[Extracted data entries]
********
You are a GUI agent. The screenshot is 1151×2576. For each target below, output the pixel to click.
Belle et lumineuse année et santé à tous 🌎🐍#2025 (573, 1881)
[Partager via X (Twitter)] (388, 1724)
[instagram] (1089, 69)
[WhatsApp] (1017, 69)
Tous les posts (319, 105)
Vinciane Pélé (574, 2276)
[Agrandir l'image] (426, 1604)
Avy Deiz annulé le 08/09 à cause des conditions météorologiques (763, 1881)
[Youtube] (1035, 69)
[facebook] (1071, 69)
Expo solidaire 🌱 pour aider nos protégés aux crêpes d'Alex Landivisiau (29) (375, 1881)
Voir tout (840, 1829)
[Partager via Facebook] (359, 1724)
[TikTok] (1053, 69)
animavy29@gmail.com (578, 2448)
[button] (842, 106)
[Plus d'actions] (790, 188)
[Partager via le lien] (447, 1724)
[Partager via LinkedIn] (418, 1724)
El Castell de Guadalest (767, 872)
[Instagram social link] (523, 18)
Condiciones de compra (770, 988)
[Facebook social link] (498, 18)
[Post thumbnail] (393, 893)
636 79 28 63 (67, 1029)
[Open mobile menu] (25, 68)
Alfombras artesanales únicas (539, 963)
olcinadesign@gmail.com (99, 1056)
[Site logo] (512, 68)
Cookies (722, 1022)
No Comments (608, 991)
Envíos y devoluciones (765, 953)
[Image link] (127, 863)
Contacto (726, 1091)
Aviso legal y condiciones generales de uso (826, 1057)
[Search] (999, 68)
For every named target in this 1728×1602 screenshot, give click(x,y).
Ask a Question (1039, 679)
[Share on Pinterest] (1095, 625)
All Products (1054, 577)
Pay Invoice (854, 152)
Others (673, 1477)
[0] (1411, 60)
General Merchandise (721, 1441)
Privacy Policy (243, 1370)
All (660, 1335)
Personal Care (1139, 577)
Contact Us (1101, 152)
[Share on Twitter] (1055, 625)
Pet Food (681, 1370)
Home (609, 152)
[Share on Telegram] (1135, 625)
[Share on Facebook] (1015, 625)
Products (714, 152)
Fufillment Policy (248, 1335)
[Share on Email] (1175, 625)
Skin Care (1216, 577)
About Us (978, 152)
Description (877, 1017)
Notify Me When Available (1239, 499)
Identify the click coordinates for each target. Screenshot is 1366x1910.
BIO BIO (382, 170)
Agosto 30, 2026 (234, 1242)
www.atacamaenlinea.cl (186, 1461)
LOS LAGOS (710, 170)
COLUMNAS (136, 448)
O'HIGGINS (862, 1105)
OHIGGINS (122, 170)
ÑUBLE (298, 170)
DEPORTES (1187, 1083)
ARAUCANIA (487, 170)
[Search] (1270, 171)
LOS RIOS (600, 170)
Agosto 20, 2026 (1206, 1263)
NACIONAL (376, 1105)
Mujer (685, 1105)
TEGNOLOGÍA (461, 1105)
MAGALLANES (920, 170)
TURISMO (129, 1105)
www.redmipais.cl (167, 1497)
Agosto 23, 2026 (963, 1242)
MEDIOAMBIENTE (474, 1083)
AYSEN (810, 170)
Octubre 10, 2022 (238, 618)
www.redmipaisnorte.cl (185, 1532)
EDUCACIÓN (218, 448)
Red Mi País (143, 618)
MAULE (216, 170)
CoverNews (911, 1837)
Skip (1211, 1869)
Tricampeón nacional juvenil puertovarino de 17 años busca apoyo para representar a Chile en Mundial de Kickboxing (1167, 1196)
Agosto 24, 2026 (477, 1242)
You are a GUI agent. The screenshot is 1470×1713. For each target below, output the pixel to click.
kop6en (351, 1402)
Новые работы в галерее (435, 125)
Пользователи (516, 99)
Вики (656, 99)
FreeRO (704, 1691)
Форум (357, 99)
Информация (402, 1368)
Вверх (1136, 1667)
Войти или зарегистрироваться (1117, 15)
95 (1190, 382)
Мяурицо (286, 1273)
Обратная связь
********
■ Exercise requirements ■
For each record above, give it again without a single change.

■ Response to the task ■
You are a GUI agent. The screenshot is 1151×2576. For each target below, output the pixel to click.
Belle et lumineuse année et santé à tous 🌎🐍#2025 (573, 1881)
[Partager via X (Twitter)] (388, 1724)
[instagram] (1089, 69)
[WhatsApp] (1017, 69)
Tous les posts (319, 105)
Vinciane Pélé (574, 2276)
[Agrandir l'image] (426, 1604)
Avy Deiz annulé le 08/09 à cause des conditions météorologiques (763, 1881)
[Youtube] (1035, 69)
[facebook] (1071, 69)
Expo solidaire 🌱 pour aider nos protégés aux crêpes d'Alex Landivisiau (29) (375, 1881)
Voir tout (840, 1829)
[Partager via Facebook] (359, 1724)
[TikTok] (1053, 69)
animavy29@gmail.com (578, 2448)
[button] (842, 106)
[Plus d'actions] (790, 188)
[Partager via le lien] (447, 1724)
[Partager via LinkedIn] (418, 1724)
El Castell de Guadalest (767, 872)
[Instagram social link] (523, 18)
Condiciones de compra (770, 988)
[Facebook social link] (498, 18)
[Post thumbnail] (393, 893)
636 79 28 63 (67, 1029)
[Open mobile menu] (25, 68)
Alfombras artesanales únicas (539, 963)
olcinadesign@gmail.com (99, 1056)
[Site logo] (512, 68)
Cookies (722, 1022)
No Comments (608, 991)
Envíos y devoluciones (765, 953)
[Image link] (127, 863)
Contacto (726, 1091)
Aviso legal y condiciones generales de uso (826, 1057)
[Search] (999, 68)
For every named target in this 1728×1602 screenshot, give click(x,y).
Ask a Question (1039, 679)
[Share on Pinterest] (1095, 625)
All Products (1054, 577)
Pay Invoice (854, 152)
Others (673, 1477)
[0] (1411, 60)
General Merchandise (721, 1441)
Privacy Policy (243, 1370)
All (660, 1335)
Personal Care (1139, 577)
Contact Us (1101, 152)
[Share on Twitter] (1055, 625)
Pet Food (681, 1370)
Home (609, 152)
[Share on Telegram] (1135, 625)
[Share on Facebook] (1015, 625)
Products (714, 152)
Fufillment Policy (248, 1335)
[Share on Email] (1175, 625)
Skin Care (1216, 577)
About Us (978, 152)
Description (877, 1017)
Notify Me When Available (1239, 499)
Identify the click coordinates for each target. Screenshot is 1366x1910.
BIO BIO (382, 170)
Agosto 30, 2026 (234, 1242)
www.atacamaenlinea.cl (186, 1461)
LOS LAGOS (710, 170)
COLUMNAS (136, 448)
O'HIGGINS (862, 1105)
OHIGGINS (122, 170)
ÑUBLE (298, 170)
DEPORTES (1187, 1083)
ARAUCANIA (487, 170)
[Search] (1270, 171)
LOS RIOS (600, 170)
Agosto 20, 2026 (1206, 1263)
NACIONAL (376, 1105)
Mujer (685, 1105)
TEGNOLOGÍA (461, 1105)
MAGALLANES (920, 170)
TURISMO (129, 1105)
www.redmipais.cl (167, 1497)
Agosto 23, 2026 (963, 1242)
MEDIOAMBIENTE (474, 1083)
AYSEN (810, 170)
Octubre 10, 2022 (238, 618)
www.redmipaisnorte.cl (185, 1532)
EDUCACIÓN (218, 448)
Red Mi País (143, 618)
MAULE (216, 170)
CoverNews (911, 1837)
Skip (1211, 1869)
Tricampeón nacional juvenil puertovarino de 17 años busca apoyo para representar a Chile en Mundial de Kickboxing (1167, 1196)
Agosto 24, 2026 (477, 1242)
You are a GUI agent. The screenshot is 1470×1713. For each target below, output the pixel to click.
kop6en (351, 1402)
Новые работы в галерее (435, 125)
Пользователи (516, 99)
Вики (656, 99)
FreeRO (704, 1691)
Форум (357, 99)
Информация (402, 1368)
Вверх (1136, 1667)
Войти или зарегистрироваться (1117, 15)
95 (1190, 382)
Мяурицо (286, 1273)
Обратная связь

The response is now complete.